Real-Time Sign Language Translation System
Translates sign language gestures captured via flex sensors into speech in real time — achieving 25ms inference latency and 120ms end-to-end response.
Real-Time Sign Language Translation System
Motivation
Over 70 million people worldwide use sign language as their primary means of communication. Yet the gap between sign language users and those who don't understand it remains wide — most real-time translation systems are either too slow, too expensive, or too dependent on cameras and controlled lighting.
This project explores a different approach: flex sensors on a glove, capturing finger bend angles directly, combined with an on-device LSTM model and a streaming inference pipeline that translates gestures into speech in real time.
System Architecture
The pipeline flows in one direction with minimal latency at each stage:
Flex Sensors (Arduino)
↓
Serial Stream
↓
Sliding Window Buffer
↓
LSTM Inference
↓
Smoothing + Confidence Filter
↓
Gesture → Sentence Mapping
↓
TTS Output + Streamlit UI
Hardware Layer — Arduino + Flex Sensors
Five flex sensors are mounted on a glove — one per finger. As the hand forms a gesture, each sensor changes resistance proportionally to bend angle. The Arduino reads these analog values at high frequency and streams them over serial to the host machine.
Key challenge: Raw sensor data is noisy.
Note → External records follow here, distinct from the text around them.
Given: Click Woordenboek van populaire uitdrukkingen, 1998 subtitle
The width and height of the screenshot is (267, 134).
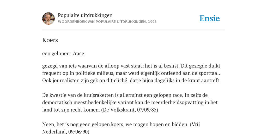Looking at the screenshot, I should pyautogui.click(x=107, y=22).
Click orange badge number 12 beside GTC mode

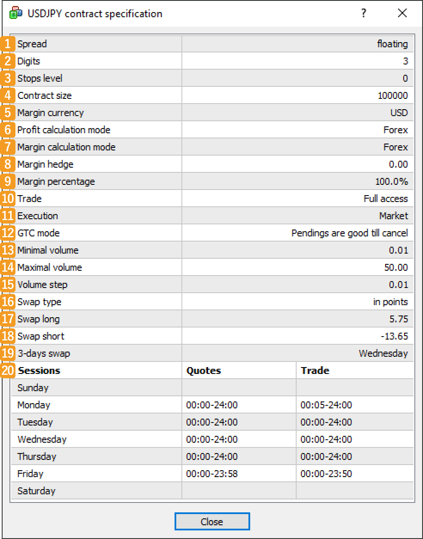tap(8, 233)
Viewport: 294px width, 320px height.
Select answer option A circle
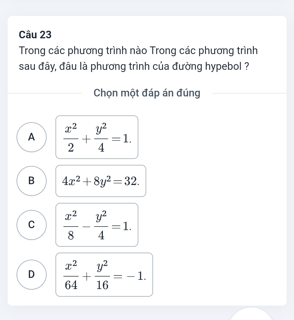pyautogui.click(x=32, y=137)
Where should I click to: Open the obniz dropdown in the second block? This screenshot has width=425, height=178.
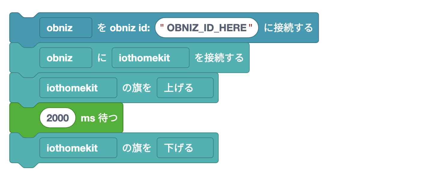coord(66,58)
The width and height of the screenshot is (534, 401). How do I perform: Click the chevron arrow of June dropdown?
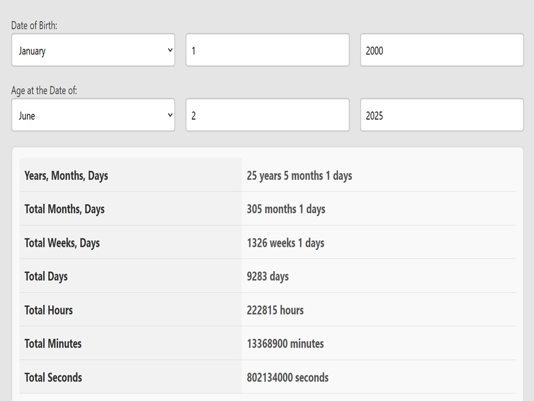[x=170, y=115]
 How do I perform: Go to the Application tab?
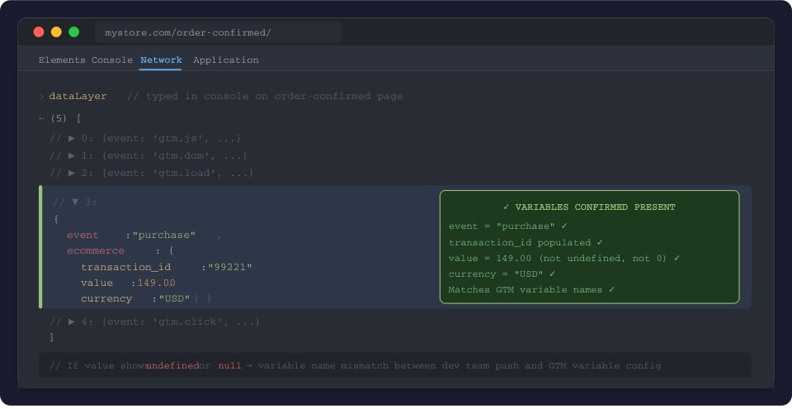tap(226, 60)
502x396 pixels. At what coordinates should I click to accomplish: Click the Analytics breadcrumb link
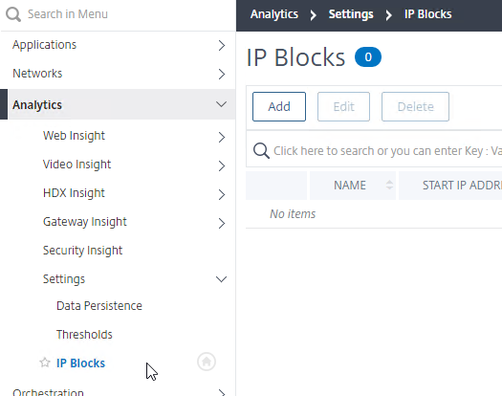click(274, 14)
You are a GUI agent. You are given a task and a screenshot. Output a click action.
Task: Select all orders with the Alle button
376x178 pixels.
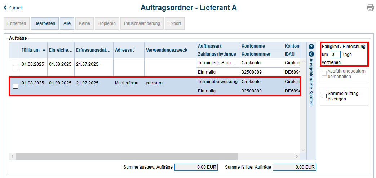tap(67, 23)
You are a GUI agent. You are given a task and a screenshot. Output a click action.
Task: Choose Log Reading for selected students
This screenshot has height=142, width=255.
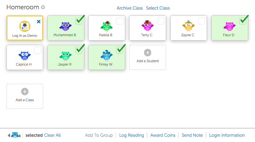click(x=132, y=135)
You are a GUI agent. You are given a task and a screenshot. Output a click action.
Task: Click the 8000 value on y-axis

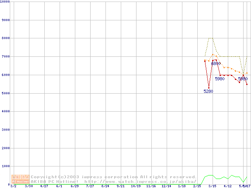(x=5, y=38)
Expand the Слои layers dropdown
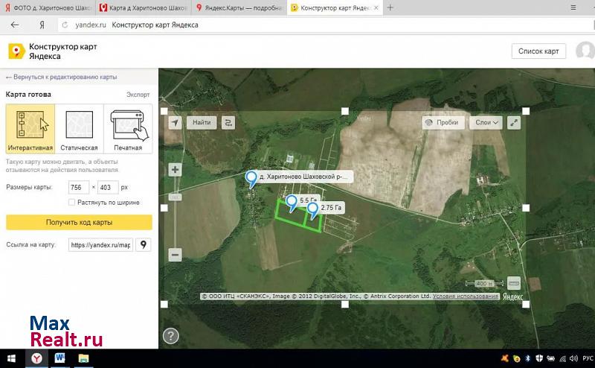 tap(486, 122)
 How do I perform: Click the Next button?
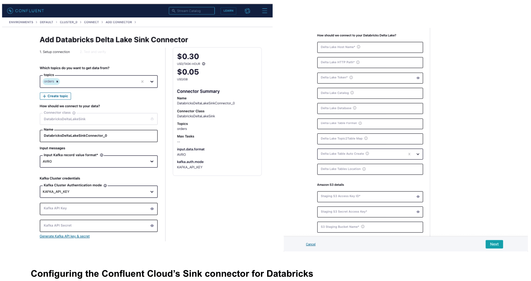pyautogui.click(x=494, y=244)
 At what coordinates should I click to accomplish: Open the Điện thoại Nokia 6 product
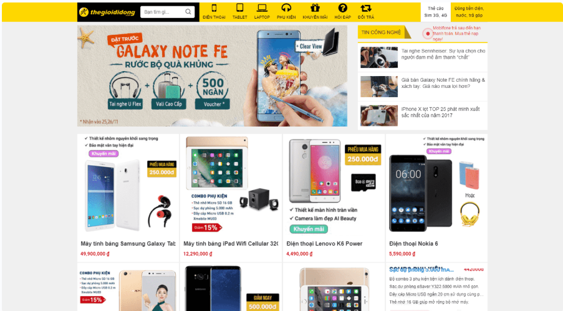coord(413,244)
Small vibrations, finger tremors, and cable flex introduce jitter that — left unfiltered — causes spurious predictions.
Signal Processing — Sliding Window
Instead of classifying individual sensor readings, the system buffers the last N timesteps into a sliding window. This captures the temporal shape of a gesture — the motion arc matters as much as the final position.
Window parameters were tuned empirically to balance responsiveness and noise rejection.
Model — LSTM Classifier
A multi-layer LSTM is trained on windowed sensor sequences for each gesture class. LSTMs are well-suited here because:
- They model temporal dependencies across the gesture arc
- They handle variable-speed executions of the same gesture
- They generalize across slight sensor drift
Training data was collected across multiple sessions to capture natural variation in gesture speed and hand size.
Post-Processing — Smoothing & Confidence Thresholds
Raw LSTM outputs are passed through a smoothing layer (running average over recent predictions) and a confidence threshold filter. Only predictions above a set confidence score trigger output — this eliminates low-confidence flickering between gesture classes.
Output — TTS + Streamlit UI
Confirmed gesture predictions are mapped to words or phrases and passed to a text-to-speech engine. A Streamlit dashboard displays the live prediction stream, confidence scores, and assembled sentences.
A FastAPI backend exposes real-time prediction endpoints — making the system extensible to mobile clients or web interfaces.
Challenges & Solutions
Sensor drift over time: Flex sensors change resistance slightly as they warm up. Solved with a per-session calibration step that normalizes raw readings to a baseline.
Gesture boundary detection: Knowing when one gesture ends and another begins is non-trivial. Implemented a silence detection threshold — when all sensor readings return to a neutral range, the current gesture is committed.
Latency budget: Keeping end-to-end latency under 150ms required profiling every stage. The bottleneck was TTS synthesis — addressed by using a lightweight local TTS engine rather than a cloud API.
What's Next
- Expanding the gesture vocabulary with more signs
- Training a user-adaptive model that fine-tunes to individual hand geometry
- Exploring camera-based keypoint detection (MediaPipe) as a sensor-free alternative
- Packaging as a standalone Raspberry Pi edge device